→ **TASK TO CARRY OUT**
Below are the records; restate word for word the lines from the first through the one containing "is (1449, 2576).", and only those.

[Collected data]
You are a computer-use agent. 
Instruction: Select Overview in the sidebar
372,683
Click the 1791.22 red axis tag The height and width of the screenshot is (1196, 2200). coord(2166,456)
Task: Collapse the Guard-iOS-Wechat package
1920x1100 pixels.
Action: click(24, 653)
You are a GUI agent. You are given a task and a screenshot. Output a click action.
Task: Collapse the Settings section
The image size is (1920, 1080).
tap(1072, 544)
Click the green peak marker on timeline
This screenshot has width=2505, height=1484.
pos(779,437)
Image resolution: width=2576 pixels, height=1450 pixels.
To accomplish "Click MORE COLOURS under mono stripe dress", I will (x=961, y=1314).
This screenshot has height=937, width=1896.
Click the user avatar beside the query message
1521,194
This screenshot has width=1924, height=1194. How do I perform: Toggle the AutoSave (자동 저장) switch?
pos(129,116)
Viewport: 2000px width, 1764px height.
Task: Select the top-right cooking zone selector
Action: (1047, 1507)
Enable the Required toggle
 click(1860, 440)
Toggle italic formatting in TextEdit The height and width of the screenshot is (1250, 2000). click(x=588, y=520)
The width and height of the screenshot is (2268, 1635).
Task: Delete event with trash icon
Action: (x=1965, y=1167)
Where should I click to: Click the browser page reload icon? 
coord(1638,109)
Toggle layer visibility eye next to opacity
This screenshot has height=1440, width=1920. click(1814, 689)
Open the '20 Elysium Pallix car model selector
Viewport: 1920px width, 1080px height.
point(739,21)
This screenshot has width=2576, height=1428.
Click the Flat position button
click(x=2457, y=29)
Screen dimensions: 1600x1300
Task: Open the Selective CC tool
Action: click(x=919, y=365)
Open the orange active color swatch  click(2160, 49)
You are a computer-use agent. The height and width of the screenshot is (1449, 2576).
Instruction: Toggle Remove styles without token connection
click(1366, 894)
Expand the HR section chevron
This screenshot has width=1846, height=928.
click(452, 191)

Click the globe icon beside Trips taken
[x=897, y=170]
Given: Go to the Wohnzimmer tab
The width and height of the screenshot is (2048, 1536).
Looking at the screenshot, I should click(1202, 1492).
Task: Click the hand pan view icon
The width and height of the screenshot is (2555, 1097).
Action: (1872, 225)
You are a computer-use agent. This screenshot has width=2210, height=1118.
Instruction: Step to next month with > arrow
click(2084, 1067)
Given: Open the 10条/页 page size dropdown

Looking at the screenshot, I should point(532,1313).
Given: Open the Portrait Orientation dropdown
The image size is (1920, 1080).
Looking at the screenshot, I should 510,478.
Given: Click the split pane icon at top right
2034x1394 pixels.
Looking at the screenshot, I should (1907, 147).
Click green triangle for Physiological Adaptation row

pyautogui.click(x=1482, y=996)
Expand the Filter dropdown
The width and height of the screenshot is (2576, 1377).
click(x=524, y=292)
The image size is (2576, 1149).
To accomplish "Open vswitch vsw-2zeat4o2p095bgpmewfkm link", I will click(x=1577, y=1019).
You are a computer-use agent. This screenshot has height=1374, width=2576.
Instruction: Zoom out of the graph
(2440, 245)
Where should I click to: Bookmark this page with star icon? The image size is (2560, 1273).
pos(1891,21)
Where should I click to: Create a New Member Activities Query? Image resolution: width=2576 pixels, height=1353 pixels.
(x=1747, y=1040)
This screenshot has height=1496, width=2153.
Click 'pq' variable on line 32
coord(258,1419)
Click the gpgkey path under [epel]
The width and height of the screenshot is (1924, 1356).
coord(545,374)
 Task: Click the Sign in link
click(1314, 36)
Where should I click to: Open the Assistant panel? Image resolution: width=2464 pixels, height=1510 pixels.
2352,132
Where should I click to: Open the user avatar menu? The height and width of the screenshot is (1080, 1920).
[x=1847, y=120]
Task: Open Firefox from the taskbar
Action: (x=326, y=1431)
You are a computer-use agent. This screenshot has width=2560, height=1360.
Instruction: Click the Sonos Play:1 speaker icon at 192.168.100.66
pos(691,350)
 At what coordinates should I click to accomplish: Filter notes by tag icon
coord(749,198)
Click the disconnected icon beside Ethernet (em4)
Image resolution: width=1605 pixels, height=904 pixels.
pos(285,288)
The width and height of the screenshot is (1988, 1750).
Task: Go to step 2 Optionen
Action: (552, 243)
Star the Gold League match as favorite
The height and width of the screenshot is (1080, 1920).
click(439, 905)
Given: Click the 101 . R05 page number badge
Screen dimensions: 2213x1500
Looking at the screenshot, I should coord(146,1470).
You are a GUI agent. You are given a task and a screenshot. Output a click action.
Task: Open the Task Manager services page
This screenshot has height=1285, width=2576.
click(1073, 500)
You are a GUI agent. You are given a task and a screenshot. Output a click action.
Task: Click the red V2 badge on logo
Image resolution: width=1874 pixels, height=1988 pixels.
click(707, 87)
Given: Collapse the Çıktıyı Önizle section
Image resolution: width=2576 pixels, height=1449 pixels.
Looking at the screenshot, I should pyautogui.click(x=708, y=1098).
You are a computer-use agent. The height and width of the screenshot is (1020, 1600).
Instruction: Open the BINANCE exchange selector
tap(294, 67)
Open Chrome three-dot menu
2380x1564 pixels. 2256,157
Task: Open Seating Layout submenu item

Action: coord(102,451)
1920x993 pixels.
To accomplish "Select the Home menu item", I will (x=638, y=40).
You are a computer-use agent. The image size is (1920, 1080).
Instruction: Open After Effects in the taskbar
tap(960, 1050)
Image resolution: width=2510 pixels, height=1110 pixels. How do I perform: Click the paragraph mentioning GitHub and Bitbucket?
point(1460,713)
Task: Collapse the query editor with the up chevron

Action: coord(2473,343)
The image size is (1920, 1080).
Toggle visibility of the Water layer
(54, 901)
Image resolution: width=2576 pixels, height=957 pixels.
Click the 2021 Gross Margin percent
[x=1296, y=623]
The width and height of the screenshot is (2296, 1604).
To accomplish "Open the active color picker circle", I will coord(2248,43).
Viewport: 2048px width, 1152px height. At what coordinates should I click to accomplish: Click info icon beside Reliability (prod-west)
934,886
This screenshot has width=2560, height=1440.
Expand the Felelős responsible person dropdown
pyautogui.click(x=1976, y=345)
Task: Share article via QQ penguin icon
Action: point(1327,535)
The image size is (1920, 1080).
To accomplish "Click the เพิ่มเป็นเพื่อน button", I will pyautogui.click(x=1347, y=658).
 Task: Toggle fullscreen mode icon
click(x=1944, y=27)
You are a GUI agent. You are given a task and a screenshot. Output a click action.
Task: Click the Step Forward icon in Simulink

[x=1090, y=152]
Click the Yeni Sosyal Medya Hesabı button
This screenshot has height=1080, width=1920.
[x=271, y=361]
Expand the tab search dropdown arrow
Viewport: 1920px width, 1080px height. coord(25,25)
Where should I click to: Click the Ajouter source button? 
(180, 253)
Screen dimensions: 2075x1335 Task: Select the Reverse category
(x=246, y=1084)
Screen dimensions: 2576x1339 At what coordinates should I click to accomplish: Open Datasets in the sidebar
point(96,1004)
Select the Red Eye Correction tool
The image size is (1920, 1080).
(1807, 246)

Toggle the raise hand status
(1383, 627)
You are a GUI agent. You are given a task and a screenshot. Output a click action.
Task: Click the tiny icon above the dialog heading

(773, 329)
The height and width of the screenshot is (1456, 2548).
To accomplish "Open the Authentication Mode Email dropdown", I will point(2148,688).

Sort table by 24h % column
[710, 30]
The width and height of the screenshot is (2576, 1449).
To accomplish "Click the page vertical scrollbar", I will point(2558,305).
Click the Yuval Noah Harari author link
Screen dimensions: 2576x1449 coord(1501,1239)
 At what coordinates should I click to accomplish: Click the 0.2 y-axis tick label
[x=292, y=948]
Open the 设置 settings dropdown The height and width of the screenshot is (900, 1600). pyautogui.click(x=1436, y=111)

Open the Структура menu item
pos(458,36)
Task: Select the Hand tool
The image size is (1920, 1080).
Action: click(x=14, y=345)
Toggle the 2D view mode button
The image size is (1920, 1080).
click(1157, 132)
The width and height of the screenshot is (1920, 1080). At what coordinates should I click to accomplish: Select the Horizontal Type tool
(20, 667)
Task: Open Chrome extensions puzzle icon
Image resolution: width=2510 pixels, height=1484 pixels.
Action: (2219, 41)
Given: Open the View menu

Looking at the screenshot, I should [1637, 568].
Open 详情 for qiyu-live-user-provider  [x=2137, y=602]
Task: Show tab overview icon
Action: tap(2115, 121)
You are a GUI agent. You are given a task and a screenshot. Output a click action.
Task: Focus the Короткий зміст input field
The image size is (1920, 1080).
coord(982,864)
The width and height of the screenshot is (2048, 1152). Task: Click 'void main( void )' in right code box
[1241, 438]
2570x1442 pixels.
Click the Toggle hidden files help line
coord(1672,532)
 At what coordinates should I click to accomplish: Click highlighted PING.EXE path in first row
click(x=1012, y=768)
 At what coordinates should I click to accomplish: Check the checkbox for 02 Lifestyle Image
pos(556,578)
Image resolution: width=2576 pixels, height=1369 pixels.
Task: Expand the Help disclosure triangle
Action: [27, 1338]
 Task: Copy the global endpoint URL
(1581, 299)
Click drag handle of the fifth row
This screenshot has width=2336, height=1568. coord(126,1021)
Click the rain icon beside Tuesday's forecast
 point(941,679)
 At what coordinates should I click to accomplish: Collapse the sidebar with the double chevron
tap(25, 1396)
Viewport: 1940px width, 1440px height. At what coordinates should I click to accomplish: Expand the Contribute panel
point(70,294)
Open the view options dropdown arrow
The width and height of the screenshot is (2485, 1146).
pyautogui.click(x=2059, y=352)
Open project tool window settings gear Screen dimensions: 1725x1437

→ **PROBLEM SOLUTION**
You are a computer-use agent. 
Instruction: Select Overview in the sidebar
372,683
Click the 1791.22 red axis tag The height and width of the screenshot is (1196, 2200). coord(2166,456)
Task: Collapse the Guard-iOS-Wechat package
1920x1100 pixels.
Action: click(24, 653)
You are a GUI agent. You are given a task and a screenshot. Output a click action.
Task: Collapse the Settings section
The image size is (1920, 1080).
tap(1072, 544)
Click the green peak marker on timeline
This screenshot has width=2505, height=1484.
pos(779,437)
Image resolution: width=2576 pixels, height=1450 pixels.
To accomplish "Click MORE COLOURS under mono stripe dress", I will (x=961, y=1314).
This screenshot has height=937, width=1896.
Click the user avatar beside the query message
1521,194
This screenshot has width=1924, height=1194. How do I perform: Toggle the AutoSave (자동 저장) switch?
pos(129,116)
Viewport: 2000px width, 1764px height.
Task: Select the top-right cooking zone selector
Action: (1047, 1507)
Enable the Required toggle
 click(1860, 440)
Toggle italic formatting in TextEdit The height and width of the screenshot is (1250, 2000). click(x=588, y=520)
The width and height of the screenshot is (2268, 1635).
Task: Delete event with trash icon
Action: (x=1965, y=1167)
Where should I click to: Click the browser page reload icon? 
coord(1638,109)
Toggle layer visibility eye next to opacity
This screenshot has height=1440, width=1920. click(1814, 689)
Open the '20 Elysium Pallix car model selector
Viewport: 1920px width, 1080px height.
point(739,21)
This screenshot has width=2576, height=1428.
Click the Flat position button
click(x=2457, y=29)
Screen dimensions: 1600x1300
Task: Open the Selective CC tool
Action: click(x=919, y=365)
Open the orange active color swatch  click(2160, 49)
You are a computer-use agent. The height and width of the screenshot is (1449, 2576).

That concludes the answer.